Digital Printing Basics for Decorative Labels
Digital printing is the fastest growing printing technology for decorative labels. According to industry research, the digital printing segment is expected to continue to outperform all other label printing technologies by a substantial margin. As the technology advances, press speeds and capabilities are continually increasing and thus fueling continued growth.
With digital printing, the computer generated output is printed directly onto the substrate (paper or film material) eliminating the prepress process and printing plates or cylinders. This saves time, lessens costs and allows for short print runs to be economically produced.
The print also has exceptionally high quality with perfect registration of colors with no need for trapping (in traditional printing colors are trapped to hide registration movement). There is also less dot gain (the amount a color dot expands during printing) for better looking images.

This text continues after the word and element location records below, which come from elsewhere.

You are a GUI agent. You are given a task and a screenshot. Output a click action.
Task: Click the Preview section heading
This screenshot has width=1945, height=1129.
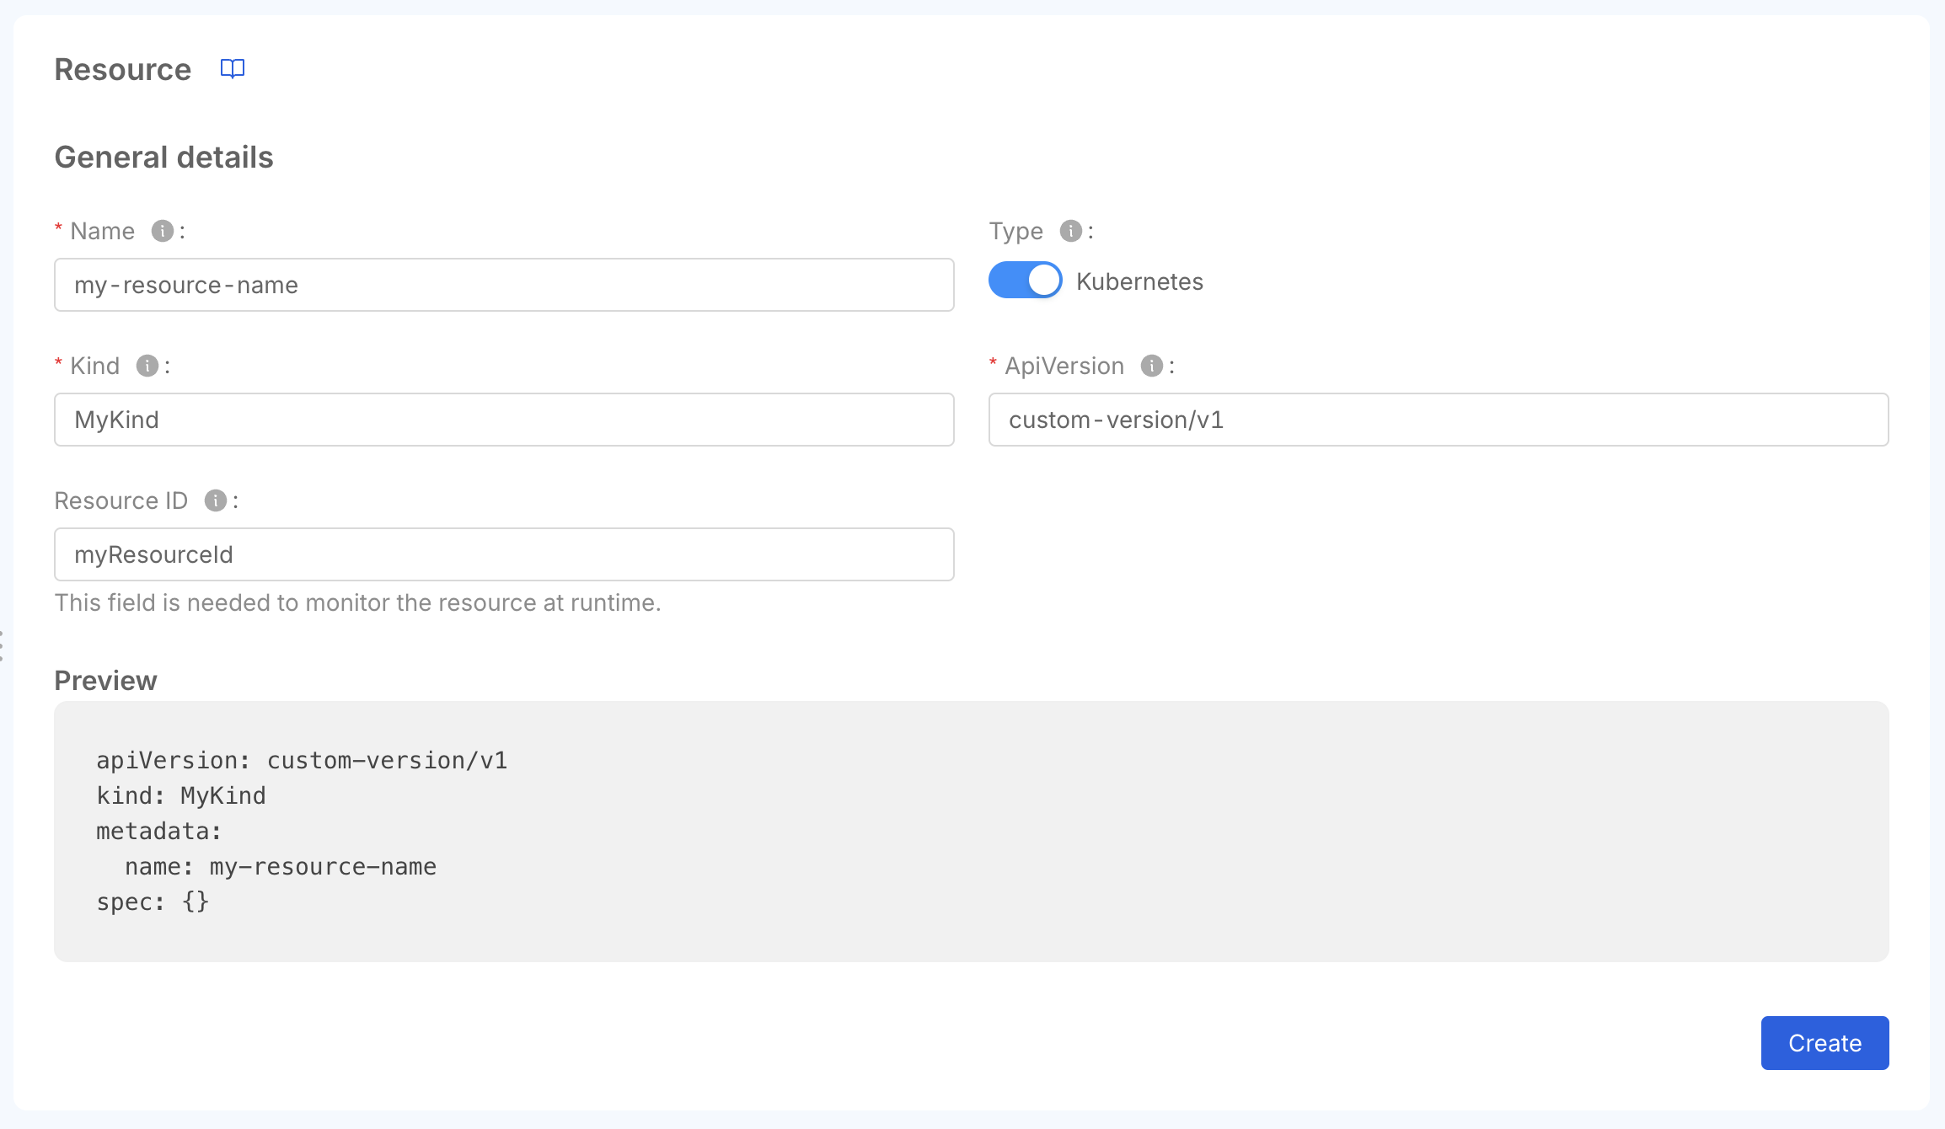pyautogui.click(x=105, y=680)
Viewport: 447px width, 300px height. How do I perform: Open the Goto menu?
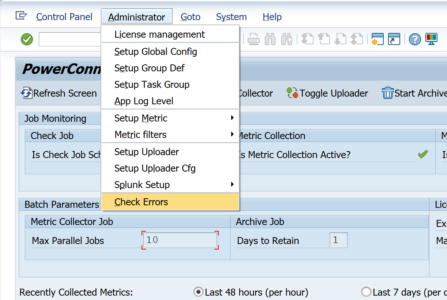190,17
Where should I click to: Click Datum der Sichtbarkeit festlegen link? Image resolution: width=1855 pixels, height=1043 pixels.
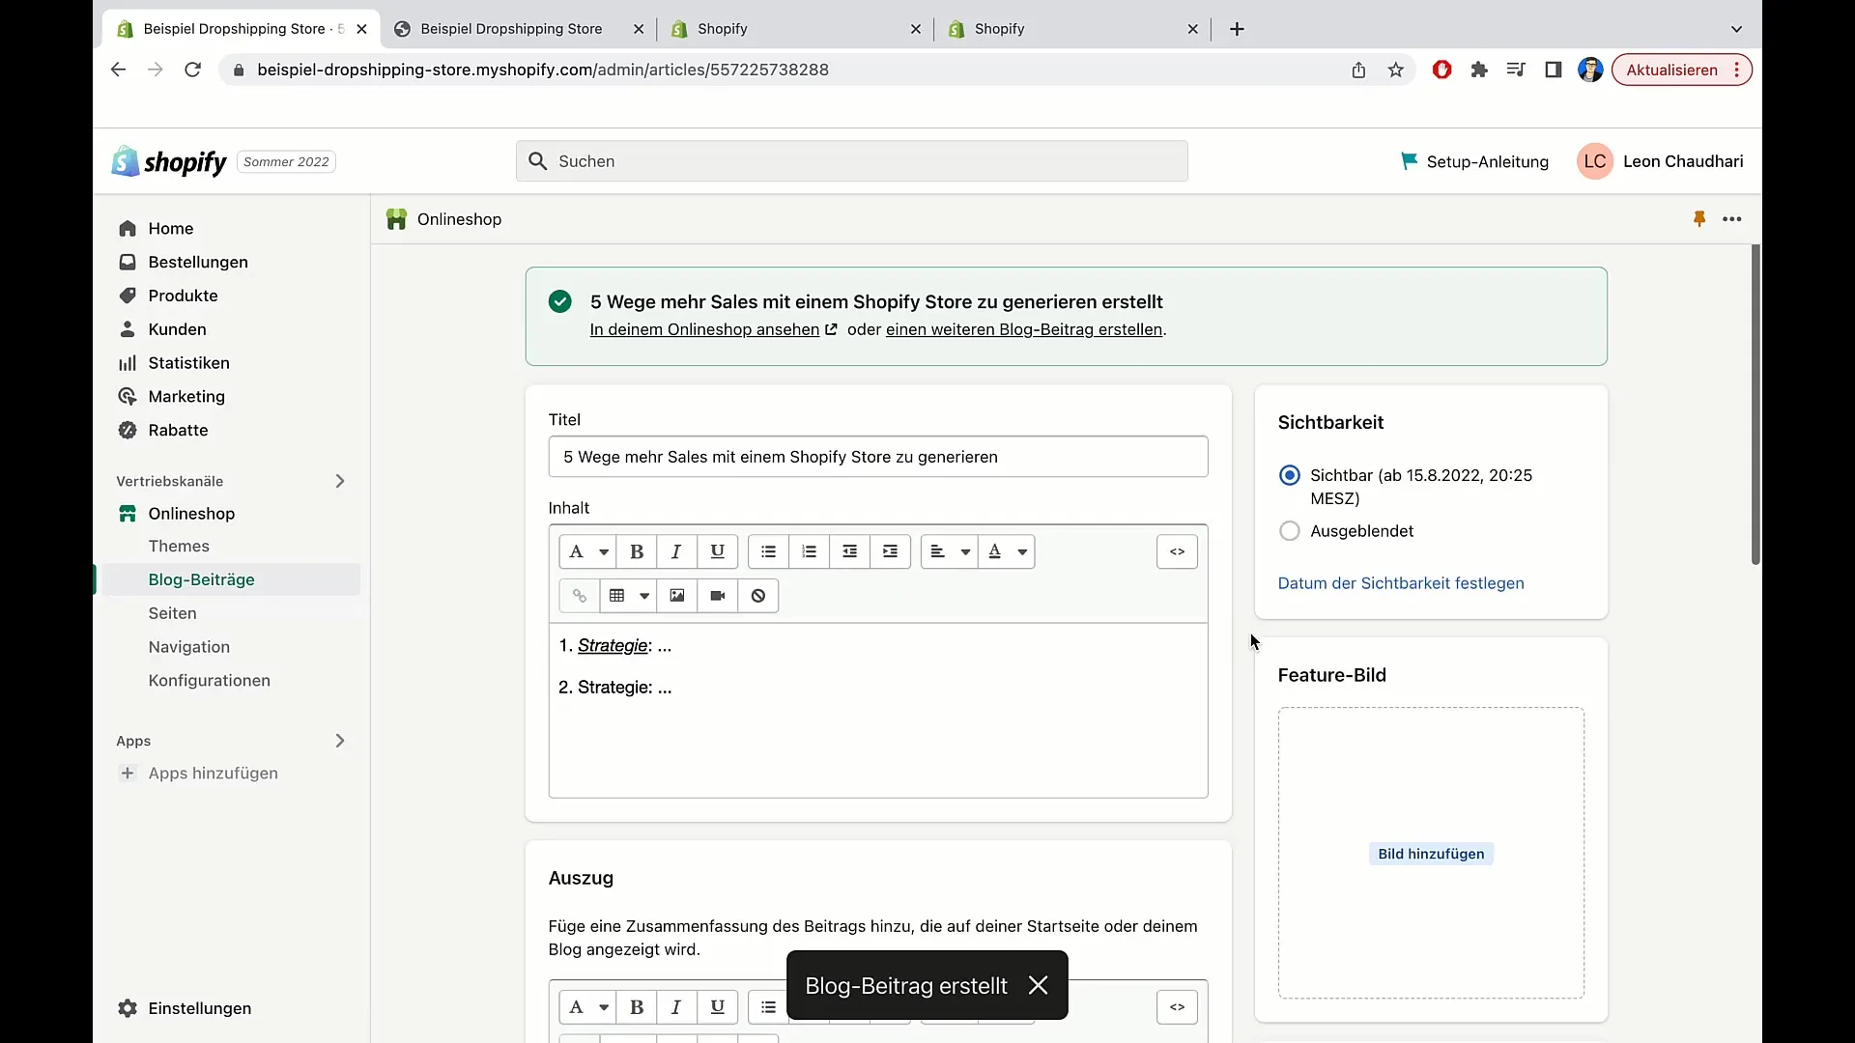(x=1402, y=582)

In digital printing presses, digital data (text and images) are transferred directly from a computer to the press. Variable information from a database (batch coding, names, photos, etc) can be printed on each label without the need to produce new plates or additional make-readies for each run – making the customization possibilities endless.

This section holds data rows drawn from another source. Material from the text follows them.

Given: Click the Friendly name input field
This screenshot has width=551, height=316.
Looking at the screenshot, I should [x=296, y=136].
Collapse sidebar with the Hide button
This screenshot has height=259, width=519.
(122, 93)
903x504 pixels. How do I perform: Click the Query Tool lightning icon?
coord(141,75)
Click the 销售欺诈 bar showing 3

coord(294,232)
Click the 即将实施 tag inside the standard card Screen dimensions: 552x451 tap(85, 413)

Combined with digital finishing, digitally printed labels can also be custom die cut, and feature hot and cold foil stamping, various special effect coatings and embossing.
The digital printing process is able to replicate lithographic, flexographic, letterpress, rotogravure and extended gamut printing processes.
• Redefines speed-to-market (hours vs weeks)
• Economical for short runs
• Replicates traditional printing processes
• High quality and consistency
• Ideal for test markets, prototyping and sales samples
• Print variable information
Although the technology is continuing to advance, there are still some limitations with digital printing. The slower speeds and narrower widths limit large run economics (> tens of thousands). Typically line/spot colors are also limited (most digital presses use CMYK process inks with some using extended gamut).